When comparing whole genomes one often needs to calculate an evolutionary distances based on the pairwise number of mutations. Traditionally, this is done by multiple sequence alignment methods, which often do not scale for large genomes. For closely related organisms, alignment free methods can be applied. Several studies have shown that alignment free distance calculations well approximate alignment based methods and often lead to considerable improvements in calculation time. Alignment-free methods are an efficient alternative, though until recently alignment-free distance measures could not be interpreted as mutation distances. A recently published distance measure, Kr, now combines the efficiency of alignment-free methods with the biological relevance of mutation-based distances. It can be interpreted as the well-known Jukes-Cantor estimator of the number of substitutions per site and is based on the lengths of shortest unique substrings between genomes. Kr is implemented in the software kr2, which looks up the required shortest unique substring lengths using enhanced suffix arrays. When kr2 is applied to large similar genomes, such as those of mammals, these data structures can become very large. For example, kr2 requires 72 GB of RAM to compare 12 complete Drosophila genomes. We modified the algorithm used in kr2 such that random access to the enhanced suffix array is eliminated. The resulting algorithm streams the tables of the enhanced suffix array in sequential order, leading to a very small memory peak during the calculation. It is complemented by an algorithm which constructs the enhanced suffix array in disjoint blocks, similar to, but much more efficient than this. We implemented these algorithms in the GenomeTools software package (http://genometools.org). This provides a scalable solution to computing the Kr-distance measure. For example, the 12 Drosophila genomes can be compared in about 3 hours using only 3 GB of RAM, which means a 20-fold space improvement over kr2 and a comparable running time. Another challenging dataset consists of 17 mice strain genomes (38:44 GB sequence data) which could be processed in 4:25 h using 109:97 GB of RAM.


EDGAR - A database framework for comparative gene content analyses

by Jochen Blom

As one result of next generation sequencing, it is now feasible to analyze large groups of related genomes in a comparative approach. A main task in comparative genomics is the identification of orthologous genes in different genomes and the classification of genes as core genes or singletons. To support these studies EDGAR, an “Efficient Database framework for comparative Genome Analyses using BLAST score Ratios” - was developed. EDGAR is designed to automatically perform genome comparisons in a high throughput approach. EDGAR significantly simplifies the comparative analysis of related genomes. The software supports a quick survey of evolutionary relationships and simplifies the process of obtaining new biological insights into the differential gene content of kindred genomes. Currently, the EDGAR platform is providing public access to 131 projects with precomputed genome comparisons for 1,450 genomes. In addition to the public EDGAR data resource, EDGAR is used for the analysis of unpublished data in scientific collaborations within 125 private projects investigating roughly 2,000 genomes.
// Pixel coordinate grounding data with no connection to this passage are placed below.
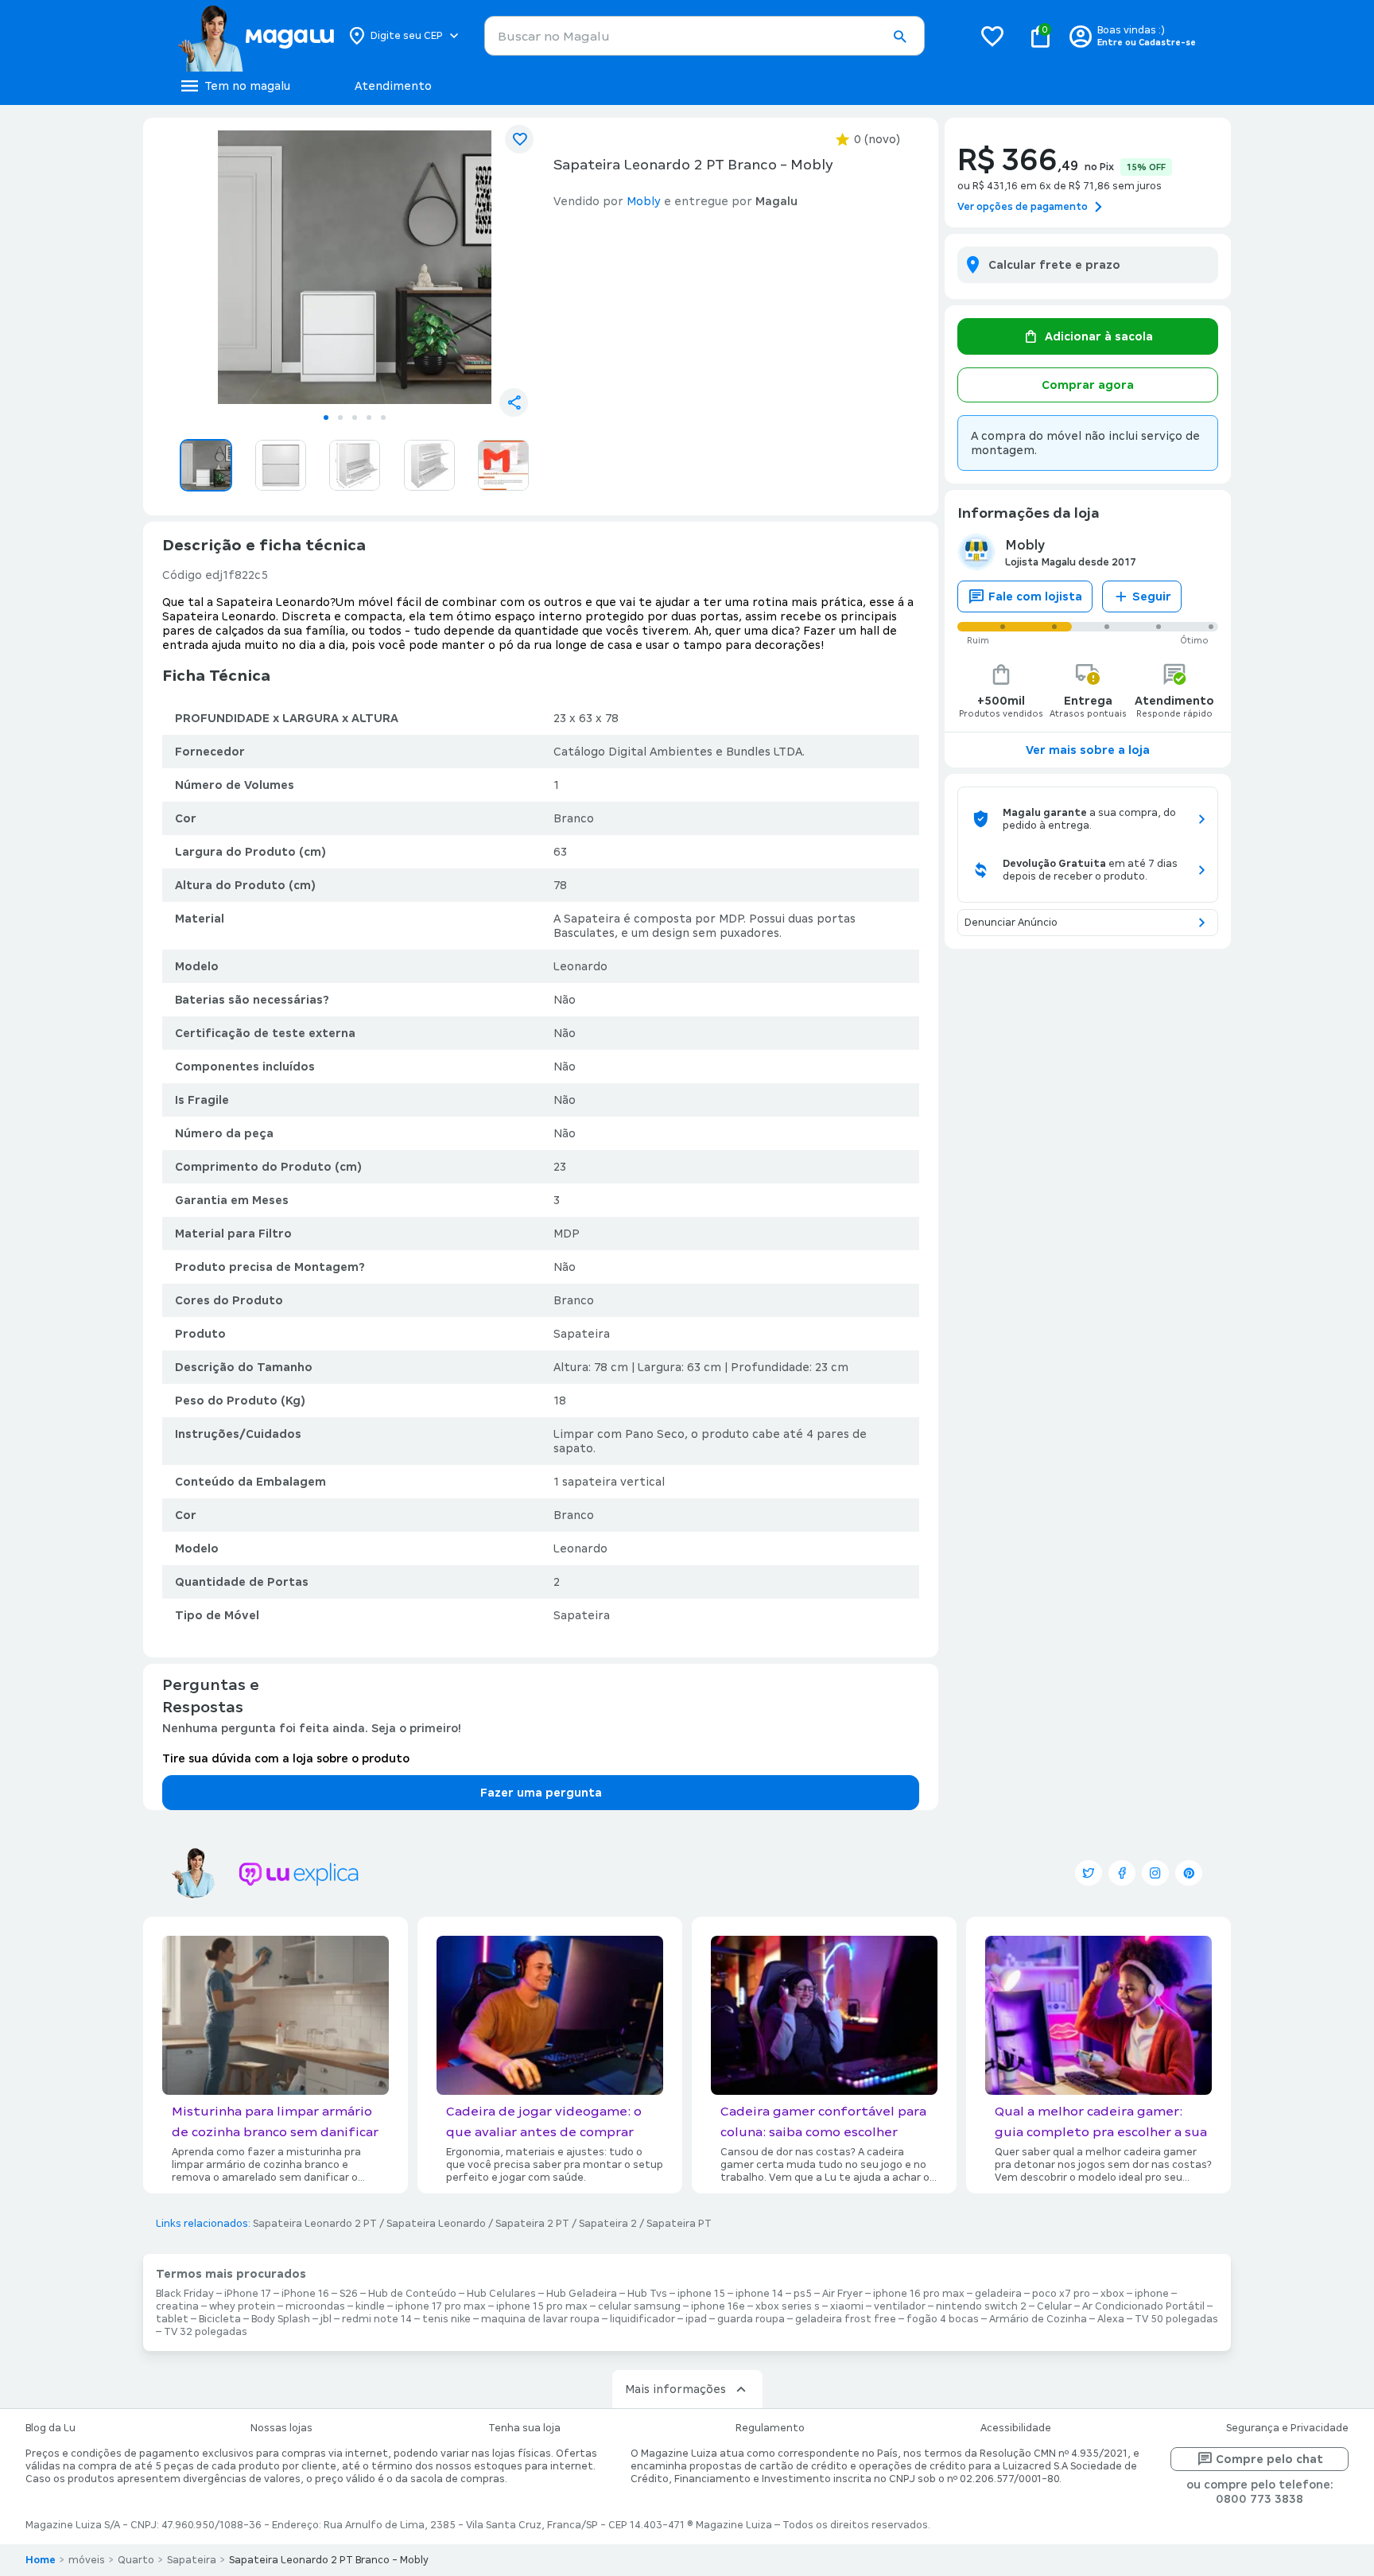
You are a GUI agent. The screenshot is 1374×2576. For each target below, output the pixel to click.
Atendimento (393, 86)
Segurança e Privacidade (1287, 2428)
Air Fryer (842, 2293)
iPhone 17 (247, 2293)
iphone (1152, 2293)
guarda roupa (751, 2319)
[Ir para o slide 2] (340, 417)
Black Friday (185, 2293)
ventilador (900, 2306)
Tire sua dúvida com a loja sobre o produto (285, 1758)
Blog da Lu (50, 2428)
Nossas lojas (281, 2428)
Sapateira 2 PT (532, 2223)
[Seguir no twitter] (1088, 1873)
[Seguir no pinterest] (1188, 1873)
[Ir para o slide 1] (326, 417)
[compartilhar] (513, 402)
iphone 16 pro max (919, 2293)
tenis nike (446, 2319)
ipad (696, 2319)
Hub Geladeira (581, 2293)
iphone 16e (718, 2306)
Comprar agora (1088, 385)
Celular (1054, 2306)
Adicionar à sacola (1099, 336)
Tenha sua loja (524, 2428)
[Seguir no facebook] (1121, 1873)
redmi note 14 (377, 2319)
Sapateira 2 (608, 2223)
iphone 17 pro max (440, 2306)
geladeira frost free (845, 2319)
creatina (177, 2306)
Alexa (1110, 2319)
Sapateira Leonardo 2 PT (315, 2223)
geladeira (998, 2293)
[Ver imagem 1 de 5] (354, 267)
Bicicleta (220, 2319)
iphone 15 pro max (542, 2306)
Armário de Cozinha (1038, 2319)
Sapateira (191, 2560)
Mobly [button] (644, 201)
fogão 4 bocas (942, 2319)
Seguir (1151, 596)
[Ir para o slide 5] (383, 417)
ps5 (803, 2293)
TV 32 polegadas (205, 2331)
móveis (86, 2560)
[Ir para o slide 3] (354, 417)
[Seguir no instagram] (1155, 1873)
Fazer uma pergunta (541, 1792)
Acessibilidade (1015, 2428)
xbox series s (787, 2306)
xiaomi (847, 2306)
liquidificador (642, 2319)
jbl (326, 2319)
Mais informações (675, 2389)
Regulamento (770, 2428)
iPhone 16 (305, 2293)
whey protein (242, 2306)
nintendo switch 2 (981, 2306)
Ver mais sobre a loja (1088, 750)
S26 (349, 2293)
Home (40, 2560)
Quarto (136, 2560)
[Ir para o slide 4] (369, 417)
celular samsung (639, 2306)
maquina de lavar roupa (540, 2319)
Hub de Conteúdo (412, 2293)
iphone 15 (701, 2293)
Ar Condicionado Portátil (1143, 2306)
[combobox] (704, 36)
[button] (899, 36)
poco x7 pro (1061, 2293)
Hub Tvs (647, 2293)
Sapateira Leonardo (436, 2223)
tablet (172, 2319)
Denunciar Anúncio (1011, 922)
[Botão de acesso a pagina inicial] (255, 36)
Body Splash (280, 2319)
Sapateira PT (679, 2223)
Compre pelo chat (1269, 2459)
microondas (315, 2306)
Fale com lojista (1035, 596)
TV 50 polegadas (1176, 2319)
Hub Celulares (501, 2293)
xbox (1112, 2293)
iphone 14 (759, 2293)
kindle (370, 2306)
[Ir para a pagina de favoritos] (992, 35)
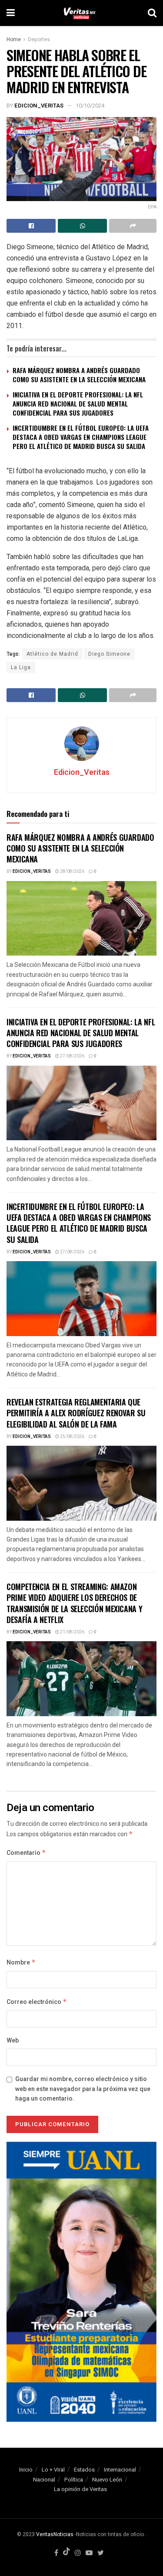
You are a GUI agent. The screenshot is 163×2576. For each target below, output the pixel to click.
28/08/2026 (71, 871)
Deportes (39, 39)
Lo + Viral (53, 2469)
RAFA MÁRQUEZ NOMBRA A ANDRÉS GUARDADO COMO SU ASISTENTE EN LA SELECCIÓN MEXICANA (79, 374)
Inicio (26, 2469)
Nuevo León (107, 2479)
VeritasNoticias (54, 2534)
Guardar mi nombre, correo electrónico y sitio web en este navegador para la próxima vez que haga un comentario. (82, 2089)
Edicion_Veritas (38, 105)
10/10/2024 (90, 105)
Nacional (44, 2479)
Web (13, 2040)
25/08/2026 (71, 1437)
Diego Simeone (109, 654)
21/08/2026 (71, 1632)
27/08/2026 (71, 1056)
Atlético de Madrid (52, 654)
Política (73, 2479)
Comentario (26, 1852)
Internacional (120, 2469)
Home (14, 39)
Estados (84, 2469)
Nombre (21, 1962)
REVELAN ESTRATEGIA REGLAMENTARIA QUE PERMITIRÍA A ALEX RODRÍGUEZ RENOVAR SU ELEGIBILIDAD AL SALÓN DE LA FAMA (76, 1412)
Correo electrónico (37, 2002)
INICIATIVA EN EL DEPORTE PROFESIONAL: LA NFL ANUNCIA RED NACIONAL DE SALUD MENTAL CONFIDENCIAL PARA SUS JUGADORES (78, 403)
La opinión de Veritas (80, 2489)
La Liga (21, 667)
How to reach the Workshop place

The workshop takes place on the 10th floor of the building U, where the DiDy Research Group is situated.

By train: Arriving at Bielefeld Hbf (main station), exit the building towards the city center; you should see the Bielefelder Hof hotel in front of you (if you see a Cinemaxx, you are on the wrong side!). Cross the street to get to the underground tram (Stadtbahn / U-Bahn) station. Take tram number 4 towards Universität / Lohmannshof. Exit the tram at Universität. Walk up the stairs and cross the red bridge towards the university main building. Enter it and walk up the stairs. You are now standing in the main hall. Turn right, walk about 50m, and look on your left hand side for a staircase labelled U,V,M. Take the elevator to the 10th floor (if the elevator does not go up to the 10th floor, you are at the wrong elevator!). When exiting, turn left and again left. You are now in U10, where our offices are.